Task
In the thread about the missing wg0 interface, rewrite the part starting with "I rebooted the" and going on through "isn't being created.", using "WireGuard kernel module" in place of "wireguard module".

Quoted passage
I rebooted the node, also I checked the installed kernel versions and I am using the latest version among those installed

bryopsida commented 9 months ago

My suspicion is the image being used for the kubernetes nodes may not have the wireguard module loaded/available and that's why the wg0 interface isn't being created.

I do not have access to a oracle kubernetes environment but I did spin up a standard headless server aarch64 oracle 8.8 VM and loaded k3s 1.28 onto that and was able to successfully deploy and get a healthy pod.

FWIW some version/details of that.

$ uname -a
Linux localhost.localdomain 5.15.0-101.103.2.1.el8uek.aarch64 #2 SMP Mon May 1 19:47:28 PDT 2023 aarch64 aarch64 aarch64 GNU/Linux

$ cat /etc/os-release
NAME="Oracle Linux Server"
VERSION="8.8"
ID="ol"
ID_LIKE="fedora"
VARIANT="Server"
VARIANT_ID="server"
VERSION_ID="8.8"
PLATFORM_ID="platform:el8"
PRETTY_NAME="Oracle Linux Server 8.8"
ANSI_COLOR="0;31"
CPE_NAME="cpe:/o:oracle:linux:8:8:server"
HOME_URL="https://linux.oracle.com/"
BUG_REPORT_URL="https://bugzilla.oracle.com/"

ORACLE_BUGZILLA_PRODUCT="Oracle Linux 8"
ORACLE_BUGZILLA_PRODUCT_VERSION=8.8
ORACLE_SUPPORT_PRODUCT="Oracle Linux"

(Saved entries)
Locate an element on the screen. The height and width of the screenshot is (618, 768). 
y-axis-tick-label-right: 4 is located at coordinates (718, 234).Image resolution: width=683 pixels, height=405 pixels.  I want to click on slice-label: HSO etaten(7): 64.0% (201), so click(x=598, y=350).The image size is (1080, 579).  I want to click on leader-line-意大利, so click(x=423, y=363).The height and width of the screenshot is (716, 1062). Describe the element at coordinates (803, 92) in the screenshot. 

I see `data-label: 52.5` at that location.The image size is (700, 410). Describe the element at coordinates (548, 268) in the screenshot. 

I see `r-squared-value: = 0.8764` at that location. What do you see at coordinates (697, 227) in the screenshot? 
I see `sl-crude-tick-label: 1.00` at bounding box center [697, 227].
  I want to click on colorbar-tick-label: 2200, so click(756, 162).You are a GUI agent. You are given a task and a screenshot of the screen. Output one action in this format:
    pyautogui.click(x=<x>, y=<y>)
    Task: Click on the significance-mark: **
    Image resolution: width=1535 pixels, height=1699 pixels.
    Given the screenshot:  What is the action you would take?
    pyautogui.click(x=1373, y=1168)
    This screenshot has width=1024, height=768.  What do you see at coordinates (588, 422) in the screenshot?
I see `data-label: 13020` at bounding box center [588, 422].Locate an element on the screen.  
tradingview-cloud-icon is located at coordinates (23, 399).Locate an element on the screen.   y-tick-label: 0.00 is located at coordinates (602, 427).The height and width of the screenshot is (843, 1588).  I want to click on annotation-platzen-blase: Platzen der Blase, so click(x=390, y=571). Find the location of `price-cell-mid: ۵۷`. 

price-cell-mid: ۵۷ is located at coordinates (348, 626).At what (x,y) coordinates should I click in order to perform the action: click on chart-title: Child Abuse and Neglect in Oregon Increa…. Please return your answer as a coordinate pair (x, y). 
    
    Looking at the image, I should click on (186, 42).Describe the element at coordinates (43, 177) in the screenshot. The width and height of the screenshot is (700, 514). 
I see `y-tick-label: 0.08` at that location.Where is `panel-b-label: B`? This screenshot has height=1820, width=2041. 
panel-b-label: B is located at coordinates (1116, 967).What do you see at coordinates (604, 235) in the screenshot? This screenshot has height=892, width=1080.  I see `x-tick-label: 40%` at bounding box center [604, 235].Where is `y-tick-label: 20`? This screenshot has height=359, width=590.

Answer to this exercise
I rebooted the node, also I checked the installed kernel versions and I am using the latest version among those installed

bryopsida commented 9 months ago

My suspicion is the image being used for the kubernetes nodes may not have the WireGuard kernel module loaded/available and that's why the wg0 interface isn't being created.